**VORLIEGENDER TEXT**
####################
# taz.de -- Frankfurter Buchmesse ist zuende: Eindrücke von einem Un-Ort
       
       > Die Buchmesse ist vorbei. Sie hatte das Flair einer Flughafen-Shopping
       > Mall. Autoren standen verloren herum - Bücher ungerührt in den Regalen.
       > Eindrücke einer Erstbesucherin.
       
 (IMG) Bild: Die Bücher strahlten eine eigentümliche Ruhe aus, ganz im Gegensatz zu den wimmelnden Besuchern
       
       Wer wollte, hätte ewig dahingleiten können auf den geräuschlosen
       Rollbändern, die steilen Rolltreppen hinauf- und hinunterfahren und durch
       die breiten Fensterfronten auf das Karree der vier Messehallen blicken, in
       deren Mitte, auf einer riesigen steinernen Freifläche, Menschen klein wie
       Ameisen umherlaufen. Vielleicht macht es die Größe der Buchmesse, dass man
       mit den roten Drehkreuzen am Eingang auch das Empfinden für Zeit und Alltag
       hinter sich lässt.
       
       Nicht-Orte nennt der französische Anthropologe Marc Augé solche Orte, in
       denen Leben und Kommunikation sich in einer Art Dauertransit auflösen.
####################
**FRAGEN ZUM TEXT**
1. Welchen Begriff verwendet der französische Anthropologe Marc Augé laut dem Text über die Frankfurter Buchmesse für solche Orte?
2. Führe den Text über die Frankfurter Buchmesse im Anschluss an seinen letzten Satz fort.

**EINGABEDATEN**
####################
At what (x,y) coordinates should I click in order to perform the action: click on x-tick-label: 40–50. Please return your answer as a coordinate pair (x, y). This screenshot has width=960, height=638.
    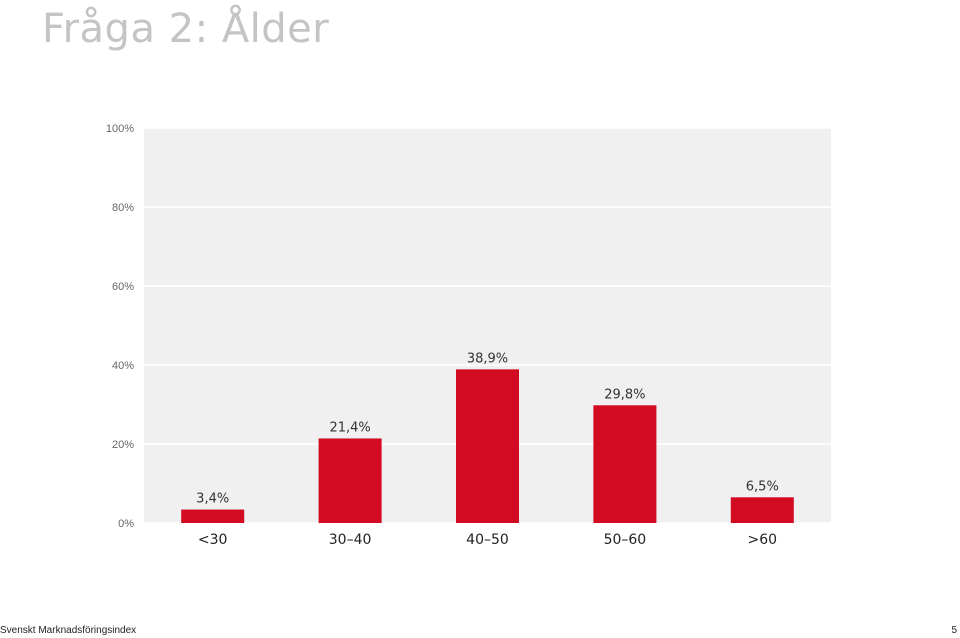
####################
**ERWARTETE ANTWORTEN**
1. Nicht-Orte.

2.
       Moderne Orte wie Flugplätze oder Bahnhöfe, die nur passiert werden, um von
       irgendwo nach irgendwo zu gelangen, und an denen die Entfremdung des
       Individuums auf den neuesten verkehrstechnischen Stand gebracht wird. Wie
       ein riesiger Flughafen wirkt auch das Frankfurter Messegelände, sogar
       kleine Shuttle-Busse kann man benutzen, wenn man den Weg über die
       Rollbänder und -treppen nicht nehmen will. Nur starten hier keine
       Flugzeuge, und das Ziel liegt auch nicht in weiter Ferne. Man muss nur
       durch dichte Schleier von Zigarettenqualm hindurch, die sich vor den
       verschiedenen Hallen bilden, seit das Rauchen im Innern verboten ist, und
       schon ist man dort, wo sich wie jedes Jahr im Oktober alles, was zum
       Verlags- und Buchwesen zählt, zu einem gigantischen Klassentreffen
       versammelt.
       
       Halle 3.0 erinnert am ehesten an eine moderne Shopping Mall, eine
       Glasfassade bildet die Längsseite, durch die Sonnenlicht fällt, so dass die
       künstliche Beleuchtung noch einladender erscheint. In langen Gängen, deren
       Ende nicht abzusehen ist, findet man die Stände von Random House,
       Bertelsmann oder vom Hanser Verlag, die geschmackvoll arrangierten
       Designerwohnlandschaften gleichen. In cremefarbene Wände sind farblich
       passende Sitzensembles eingelassen, dezente Halogenspots runden das Ganze
       ab.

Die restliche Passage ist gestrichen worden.